Data lines:
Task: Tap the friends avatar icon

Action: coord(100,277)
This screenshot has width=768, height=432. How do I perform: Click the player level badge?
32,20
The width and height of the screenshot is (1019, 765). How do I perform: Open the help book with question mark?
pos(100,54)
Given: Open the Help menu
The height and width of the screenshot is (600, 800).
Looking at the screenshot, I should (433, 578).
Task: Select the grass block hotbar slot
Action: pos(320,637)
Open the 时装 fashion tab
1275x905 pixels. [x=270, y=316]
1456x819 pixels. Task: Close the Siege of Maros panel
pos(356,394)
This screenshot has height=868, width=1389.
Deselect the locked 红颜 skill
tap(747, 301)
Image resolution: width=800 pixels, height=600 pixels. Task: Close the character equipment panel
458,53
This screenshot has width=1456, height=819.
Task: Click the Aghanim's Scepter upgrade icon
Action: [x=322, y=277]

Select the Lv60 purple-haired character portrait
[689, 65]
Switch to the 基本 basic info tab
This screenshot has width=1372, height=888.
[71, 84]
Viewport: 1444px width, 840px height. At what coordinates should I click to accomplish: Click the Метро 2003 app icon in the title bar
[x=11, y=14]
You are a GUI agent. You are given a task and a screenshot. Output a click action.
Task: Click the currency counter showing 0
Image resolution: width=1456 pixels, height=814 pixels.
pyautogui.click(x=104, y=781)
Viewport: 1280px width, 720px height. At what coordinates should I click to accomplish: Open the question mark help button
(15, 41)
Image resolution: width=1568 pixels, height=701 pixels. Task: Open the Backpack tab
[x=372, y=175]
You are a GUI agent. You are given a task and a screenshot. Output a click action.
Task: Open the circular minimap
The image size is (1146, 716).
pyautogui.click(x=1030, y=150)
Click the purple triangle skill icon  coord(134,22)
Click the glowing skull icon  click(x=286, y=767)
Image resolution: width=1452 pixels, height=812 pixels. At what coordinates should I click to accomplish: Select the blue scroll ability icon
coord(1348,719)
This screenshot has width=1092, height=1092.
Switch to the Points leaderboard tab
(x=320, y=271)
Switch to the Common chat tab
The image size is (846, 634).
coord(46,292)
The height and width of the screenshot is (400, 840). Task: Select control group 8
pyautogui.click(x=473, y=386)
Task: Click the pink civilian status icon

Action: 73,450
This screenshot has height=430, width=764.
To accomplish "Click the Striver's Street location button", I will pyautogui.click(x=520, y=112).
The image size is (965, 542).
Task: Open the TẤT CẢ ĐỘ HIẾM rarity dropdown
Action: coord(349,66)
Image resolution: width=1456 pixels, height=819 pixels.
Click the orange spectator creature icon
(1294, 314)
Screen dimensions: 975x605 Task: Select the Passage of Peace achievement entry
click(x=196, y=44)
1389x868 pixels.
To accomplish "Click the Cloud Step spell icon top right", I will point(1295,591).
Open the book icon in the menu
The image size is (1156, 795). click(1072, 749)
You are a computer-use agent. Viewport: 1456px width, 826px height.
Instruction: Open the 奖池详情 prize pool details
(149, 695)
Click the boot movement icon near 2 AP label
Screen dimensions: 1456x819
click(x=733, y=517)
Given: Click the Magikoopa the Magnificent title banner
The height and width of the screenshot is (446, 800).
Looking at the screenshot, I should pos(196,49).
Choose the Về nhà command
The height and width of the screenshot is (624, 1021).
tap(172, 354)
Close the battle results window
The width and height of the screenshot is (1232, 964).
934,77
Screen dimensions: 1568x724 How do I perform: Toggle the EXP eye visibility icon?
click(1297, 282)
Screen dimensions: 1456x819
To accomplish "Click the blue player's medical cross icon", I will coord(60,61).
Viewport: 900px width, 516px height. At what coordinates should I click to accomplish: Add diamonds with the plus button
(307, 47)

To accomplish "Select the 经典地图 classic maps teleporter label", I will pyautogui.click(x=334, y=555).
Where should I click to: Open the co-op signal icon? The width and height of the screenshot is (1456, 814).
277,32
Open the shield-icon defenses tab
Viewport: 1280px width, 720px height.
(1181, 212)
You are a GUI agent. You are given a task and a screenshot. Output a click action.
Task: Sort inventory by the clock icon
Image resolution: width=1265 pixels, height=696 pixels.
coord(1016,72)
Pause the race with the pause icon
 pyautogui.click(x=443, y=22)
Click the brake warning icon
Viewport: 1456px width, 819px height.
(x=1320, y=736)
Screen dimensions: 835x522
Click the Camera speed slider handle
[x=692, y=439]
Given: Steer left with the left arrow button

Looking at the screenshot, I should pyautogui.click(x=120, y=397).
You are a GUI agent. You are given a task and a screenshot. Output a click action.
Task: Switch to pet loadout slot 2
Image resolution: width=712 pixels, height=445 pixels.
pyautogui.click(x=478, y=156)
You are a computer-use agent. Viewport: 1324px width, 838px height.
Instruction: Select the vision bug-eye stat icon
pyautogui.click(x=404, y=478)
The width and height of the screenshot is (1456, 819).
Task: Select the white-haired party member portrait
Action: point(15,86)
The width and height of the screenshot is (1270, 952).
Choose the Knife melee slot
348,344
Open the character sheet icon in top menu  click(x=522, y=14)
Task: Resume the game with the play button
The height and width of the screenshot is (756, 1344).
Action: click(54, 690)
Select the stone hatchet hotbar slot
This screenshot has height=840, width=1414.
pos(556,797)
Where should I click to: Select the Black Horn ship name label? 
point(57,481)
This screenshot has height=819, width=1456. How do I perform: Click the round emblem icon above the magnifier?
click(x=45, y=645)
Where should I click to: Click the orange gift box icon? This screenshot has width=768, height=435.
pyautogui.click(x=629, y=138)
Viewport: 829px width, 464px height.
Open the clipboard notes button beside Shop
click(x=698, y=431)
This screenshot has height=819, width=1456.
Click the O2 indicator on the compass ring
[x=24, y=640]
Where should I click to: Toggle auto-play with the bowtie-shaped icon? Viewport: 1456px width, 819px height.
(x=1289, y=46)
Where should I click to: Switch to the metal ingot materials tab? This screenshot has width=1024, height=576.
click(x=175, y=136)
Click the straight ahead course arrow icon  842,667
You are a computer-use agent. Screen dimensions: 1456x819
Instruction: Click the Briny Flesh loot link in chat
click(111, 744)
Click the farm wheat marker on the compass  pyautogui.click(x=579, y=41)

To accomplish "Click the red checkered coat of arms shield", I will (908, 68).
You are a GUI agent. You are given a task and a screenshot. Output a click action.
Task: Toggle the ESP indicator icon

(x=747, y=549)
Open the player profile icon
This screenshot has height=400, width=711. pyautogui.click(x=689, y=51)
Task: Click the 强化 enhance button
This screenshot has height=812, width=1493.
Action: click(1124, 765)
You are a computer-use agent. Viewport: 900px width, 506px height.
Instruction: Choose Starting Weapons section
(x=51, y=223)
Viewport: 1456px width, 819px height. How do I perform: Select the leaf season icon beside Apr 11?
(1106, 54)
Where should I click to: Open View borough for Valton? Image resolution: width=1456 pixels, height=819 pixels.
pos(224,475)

DIRECTIONS:
Rewrite everything from the line containing "Where should I click to: Toggle" down to the line containing "This screenshot has height=400, width=711." as a JSON list of strings, one string per line, leaving out blank lines.

EXERCISE RESULT:
[
  "Where should I click to: Toggle auto-play with the bowtie-shaped icon? Viewport: 1456px width, 819px height.",
  "(x=1289, y=46)",
  "Where should I click to: Switch to the metal ingot materials tab? This screenshot has width=1024, height=576.",
  "click(x=175, y=136)",
  "Click the straight ahead course arrow icon  842,667",
  "You are a computer-use agent. Screen dimensions: 1456x819",
  "Instruction: Click the Briny Flesh loot link in chat",
  "click(111, 744)",
  "Click the farm wheat marker on the compass  pyautogui.click(x=579, y=41)",
  "To accomplish \"Click the red checkered coat of arms shield\", I will (908, 68).",
  "You are a GUI agent. You are given a task and a screenshot. Output a click action.",
  "Task: Toggle the ESP indicator icon",
  "(x=747, y=549)",
  "Open the player profile icon",
  "This screenshot has height=400, width=711. pyautogui.click(x=689, y=51)"
]